By Adam Cohen…

Creator Carl Holder captivates the audience with bold charm and embrace of story and life’s randomness

In a salmon covered basement, the audience largely faces one another.  The seats are close, house lights on.  One is given the sense that we are all in this together.  Over our heads, there’s a string connected to a cardboard box.  A volunteer pulls the string and an array of index cards comes pouring out.  

Actor/playwright/teacher/aspiring bon vivant Carl Holder reads and reacts based on the card prompts – fostering “an interactive parlor game.” Whether it is lining up from most brave to least, the audience is involved in the fun from the jump.  He asks the audience for help for himself, he extends that and then asks the audience if they want to ask for help in their own lives. Each show is different.  

The instructions on the cards range from character prompts (Farmer, Chicken, Peacock) to a tutorial on dramatic structure.  He explains exposition is followed by an inciting incident, rising action, a climax and falling action. The evening is pre-selected randomness.  The card marked “Climax” might arrive before one the labeled “Exposition” and Holder will tell his story chapters based on the cards.
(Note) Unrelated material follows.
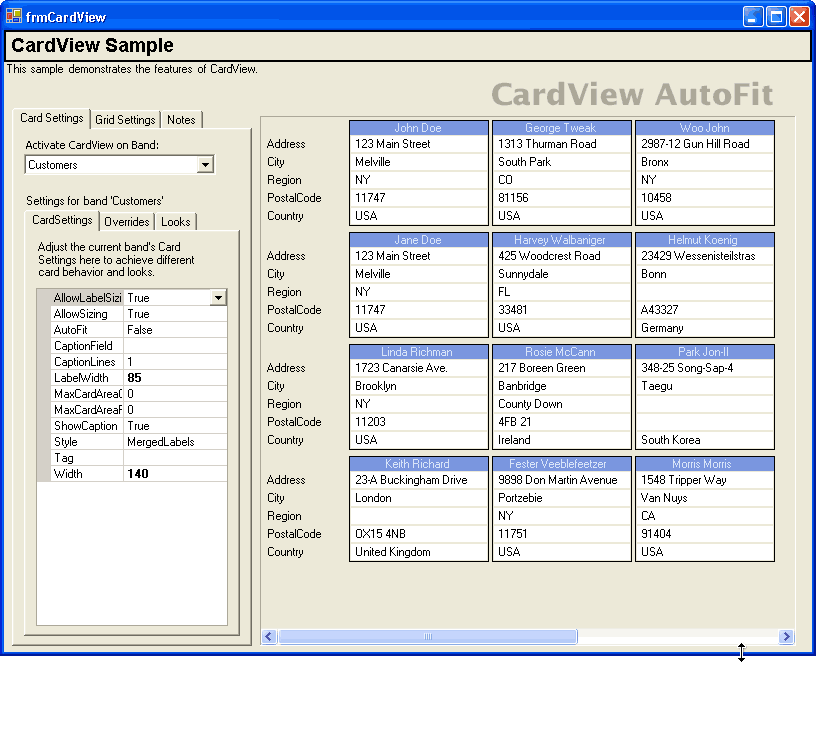Click the frmCardView title bar app icon
This screenshot has height=742, width=816.
coord(14,16)
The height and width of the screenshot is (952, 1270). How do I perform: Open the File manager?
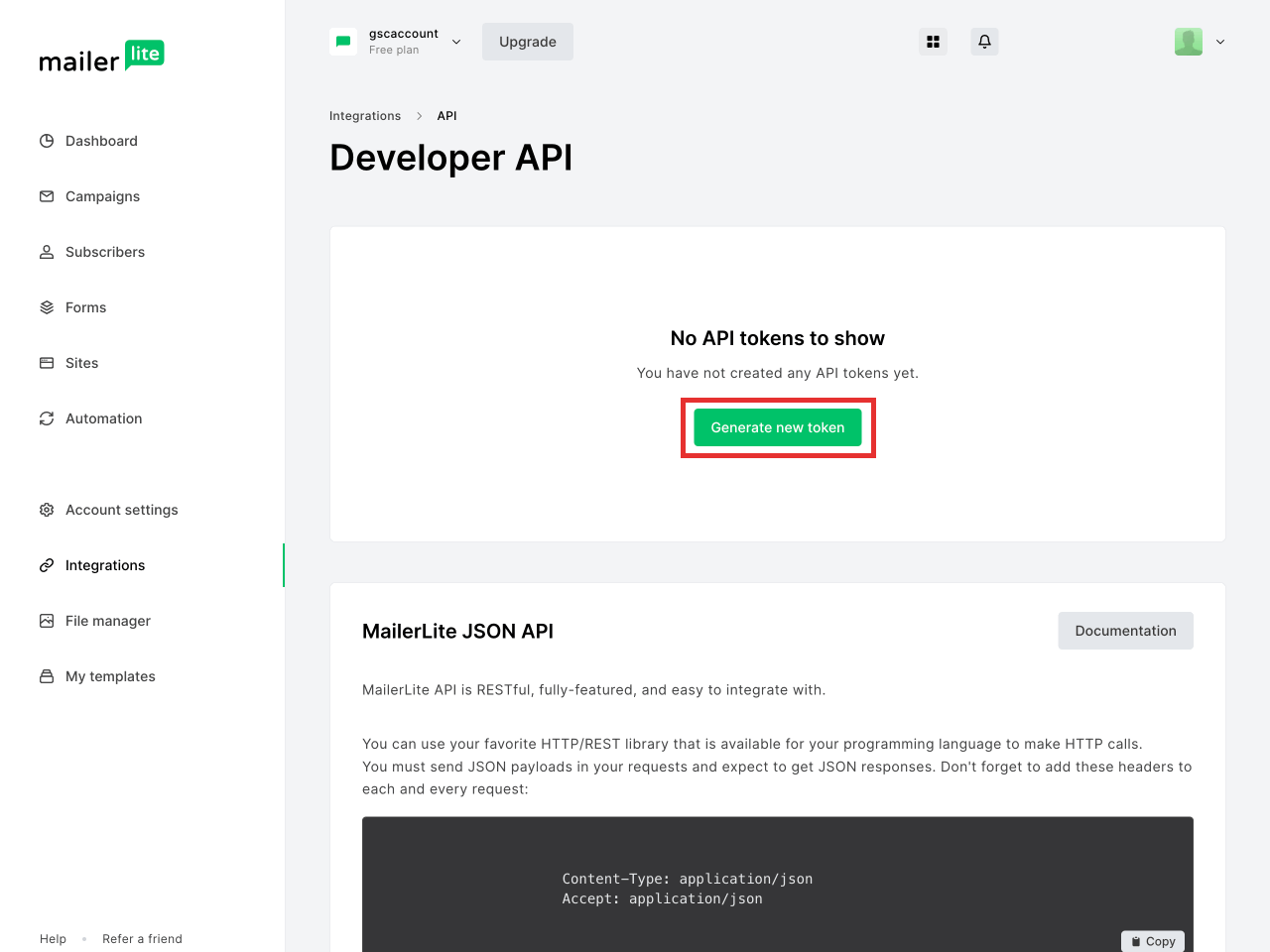click(x=107, y=621)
The “Talkback” or “Curtain Call” could be anywhere in the line-up.

Clad in a blue track suit and white running shoes, Holder runs in place before he selects each card, announcing the title of the segment: “Exposition” is the story of a motormouthed child hungry for attention. “Inciting incident” is about that kid’s first audition for a children’s theater. “Rising action” covers his entrance into amateur productions, a BFA program, his unexpected fight against cancer.

The heart of the show is Holder’s journey as an artist from childhood to the precarious struggle of life in New York City.  Like many artists, every odd job doesn’t always prove one can have nutritious meals and pay your cell phone.  The commentary on artists hustling looms as the audience posts photos at Holder’s behest or promotes the show by yelling into the street.  
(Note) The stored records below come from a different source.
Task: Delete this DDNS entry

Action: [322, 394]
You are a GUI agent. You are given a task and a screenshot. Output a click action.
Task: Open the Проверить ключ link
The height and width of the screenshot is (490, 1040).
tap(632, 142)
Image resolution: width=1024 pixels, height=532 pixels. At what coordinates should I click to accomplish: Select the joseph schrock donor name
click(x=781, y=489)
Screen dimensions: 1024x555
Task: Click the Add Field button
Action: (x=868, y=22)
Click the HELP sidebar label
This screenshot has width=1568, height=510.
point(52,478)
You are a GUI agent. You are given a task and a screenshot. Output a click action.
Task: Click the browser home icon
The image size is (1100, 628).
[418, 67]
There’s a bold charm and embrace of story and life’s randomness.  A referee, Simon Henriques, rings a bell ending each segment.  Things move quickly.  There is dance, dramatic readings, and searching questions. We shift from candlelight to searing fluorescents which jolts us back into the present moment.  

Another section has Holder and an audience member “Review the Possibilities.” They read cards where he had written things he considered possible before turning 40.  Between them he placed a garbage can. As the audience member read out the card, Holder flirted with the belief of possibility or reality.

The evening is brave, bold and full of heart.  Holder is boundlessly charismatic. His honesty and vulnerability make the audience want to return the favor.

Now through July 30th at the East Village Basement Theater.